Hiç kuşkusuz Türkiye Dışişleri Bakanı Hakan Fidan'ın Çin ziyareti tüm detayları ile önemli içerik taşıdı. Ekonomik ve gelecek çok kutuplu dünya inşası anlamında bakıldığında Türkiye'nin yeni süreç için doğru adımlar atma niyetinde olduğunu gösterdi. Özellikle "BRICS ile ilgili Bakan Fidan'ın beyanı" dikkatleri üzerine çekti.
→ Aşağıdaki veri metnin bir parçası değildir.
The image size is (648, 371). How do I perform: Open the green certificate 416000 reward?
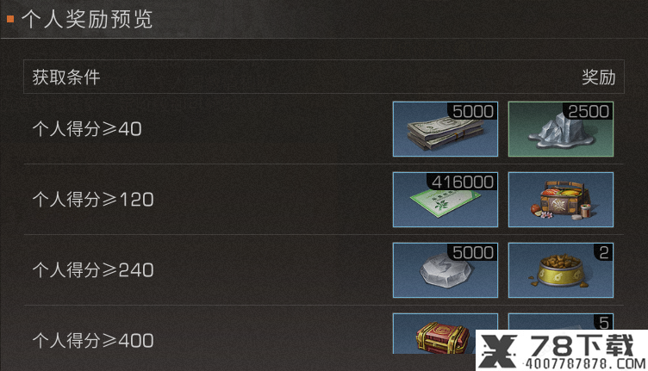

"Çok kutuplu dünya kaçınılmaz" olduğu kadar, ona ne kadar hazır olup olmadığın da önem arz ediyor. Türkiye coğrafyanın dikte ettiği gerçeklerle hareket etme yeteneğini çevresinde meydana gelen tüm krizlerde gösterdi ve göstermeye de devam ediyor. Türkiye'nin bu rasyonel siyaset yapma anlayışı sadece kendisi için değil, coğrafyadaki tüm paydaşlar için de kazanma imkanı sunuyor. Tabii küresel dayatma bazen köşeye sıkıştırabiliyor. Ama caydırıcı gücü ile, diploması kabiliyeti ile Türkiye'nin milli çıkarlara ters olan çoğu konuları püskürtebiliyor.
"Bakan Fidan'ın Çin ziyaretini biraz da bu yönden değerlendirmek gerekiyor." Mesele sadece ikili ilişkiler konsepti değil, gelecek 100 yılın zorunlu kıldığı gerçekleri masaya yatırabilme kabiliyetidir. Çin artık hesaba katılmayacak noktada değil. Tam tersi "yeni paradigmaya göre değerlendirilmesi gereken bir gerçektir." Hakan Fidan bu gerçeklere dayalı Türkiye politikasını ilan etmiş oldu. Ama bunu yaparken kadim devlet aklı yansımasını da çekinmeden nümayiş etti.
Ziyaretin en duygusal ve üzerinde durmamız gereken algıya açık konusu şüphesiz "Uygur Türkleri başlıklı görüşmeler" oldu. Evvela Pekin'deki görüşmelerde "Uygur Türklerinin temel hak ve refahı" konusunun gündem olması başlı başına başarılı bir sonuç olduğunu ortaya koydu. Bakan Fidan, Uygur Türklerinin sorunlarının çözümlenmesinin esasen Çin için önem arz ettiğine işaret etmesi, Pekin'de samimi karşılandığı açıktır. Urumçi ve Kaşgar bölgesine ziyaret ve halkla samimi sohbet görüntüleri ise özellikle Türkiye üzerinden yapılmak istenen provokatif süreçleri de devre dışı bıraktı. Algıyı altüst etti.
Bakan Fidan'ın Urumçi ve Kaşgar sokaklarında mavi kravatı ile pazara çıkması, yaşlı bir Uygur Türkü teyze ile "yahşi" konuşması, Türk çocukları ile "babacan" sohbeti anlaşılan Uygur Türkleri kadar kendisini de ziyadesiyle bahtiyar etmiş. Kadim milli köklere sahip Türkiye Devleti, her yerde beklenen olduğunu hem biliyor hem de bildiğini gösteriyor. Tam da Urumçi sokaklarında bu oldu. Dünya, tekraren Başkan Erdoğan liderliğindeki Türkiye profilini bence en net görüntüsü ile Urumçi, Kaşgar sokaklarında "Hakan Fidan farkı ile" teyit etmiş oldu.